Collected data

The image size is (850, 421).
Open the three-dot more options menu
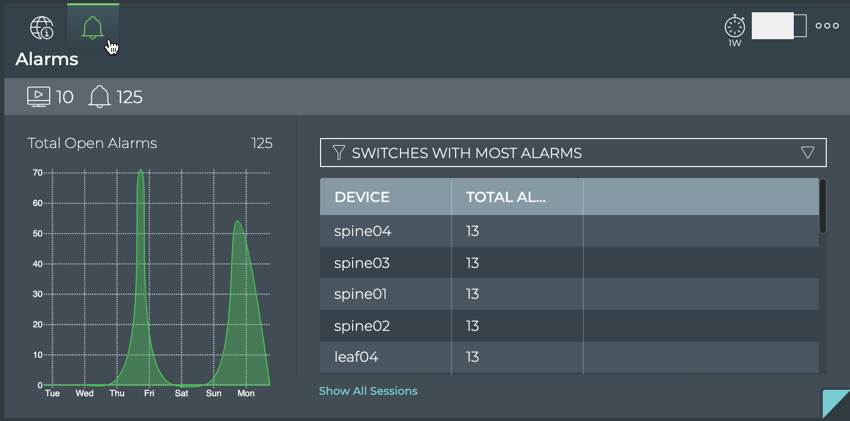(827, 26)
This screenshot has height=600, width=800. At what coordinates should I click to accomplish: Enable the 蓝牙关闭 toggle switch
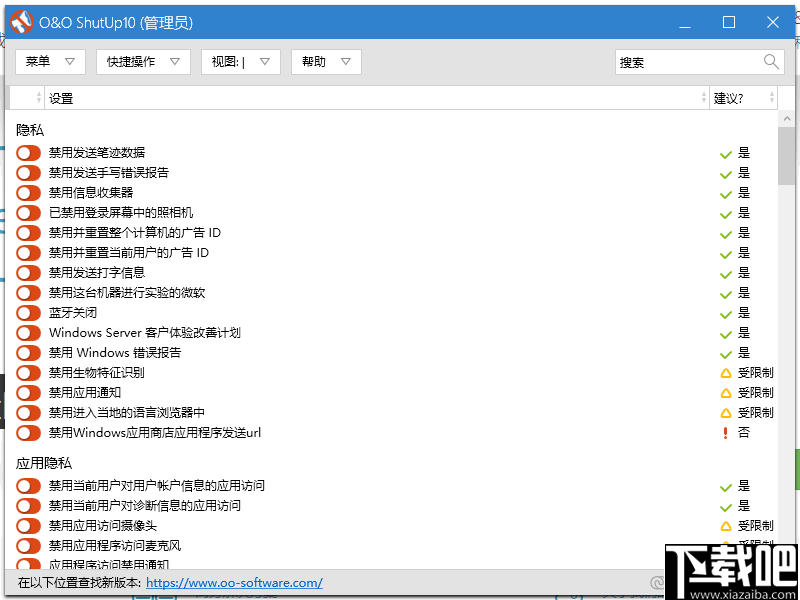click(x=28, y=312)
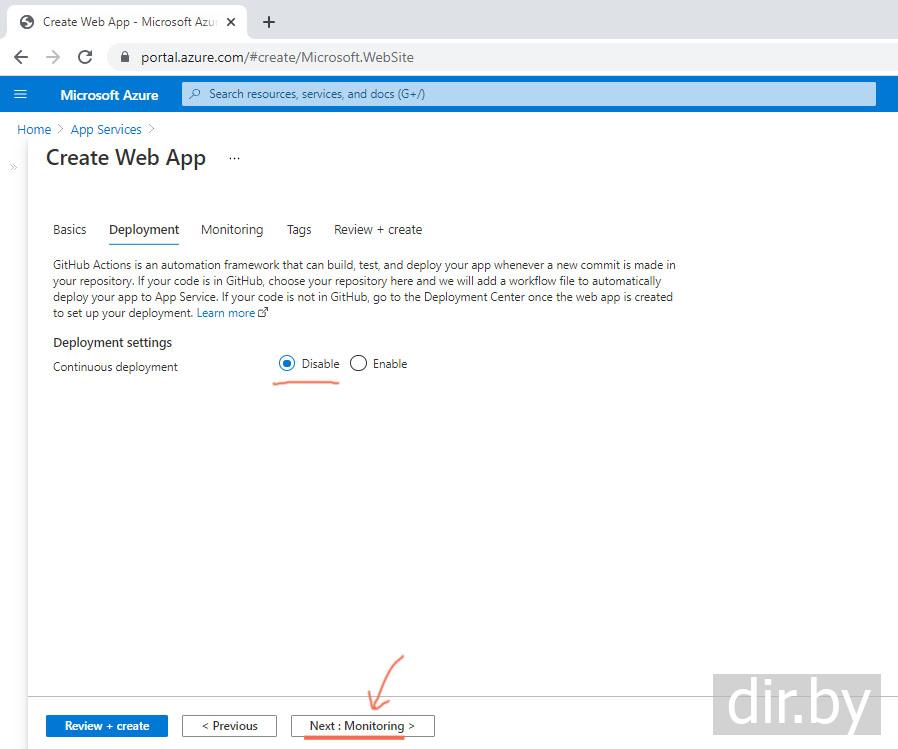Open the ellipsis menu beside Create Web App
The height and width of the screenshot is (749, 898).
point(234,158)
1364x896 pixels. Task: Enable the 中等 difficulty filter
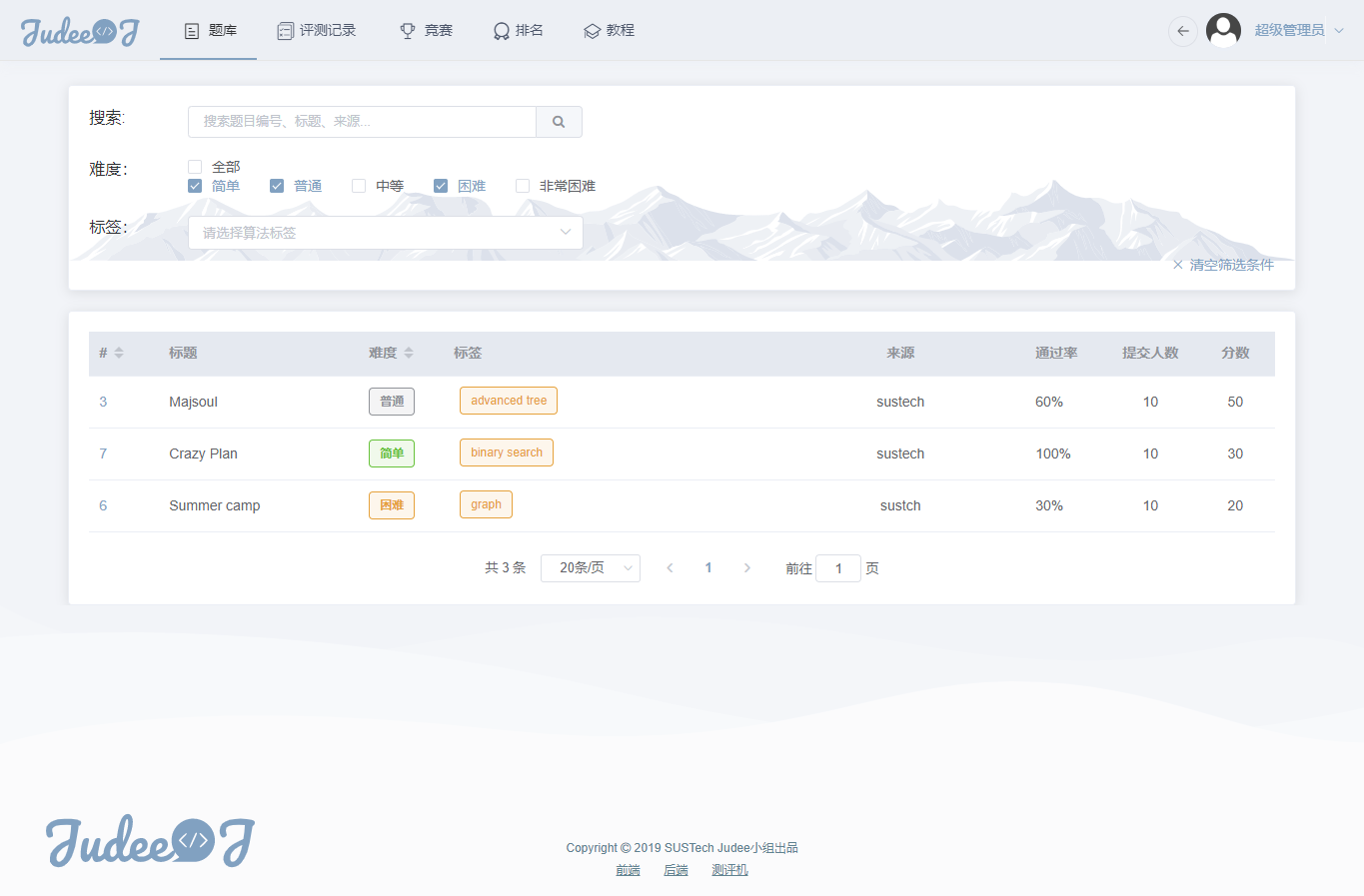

Instructions to follow
In the copy, leave out all pictures, and retype exactly each line from the one with "Open the three-dot more options menu" through the last line of the entries.

Result for this exercise
Open the three-dot more options menu
(827, 26)
This screenshot has height=600, width=800. At what coordinates should I click to accomplish: Enable the 蓝牙关闭 toggle switch
click(x=28, y=312)
Open the ellipsis menu beside Create Web App
The height and width of the screenshot is (749, 898).
point(234,158)
1364x896 pixels. Task: Enable the 中等 difficulty filter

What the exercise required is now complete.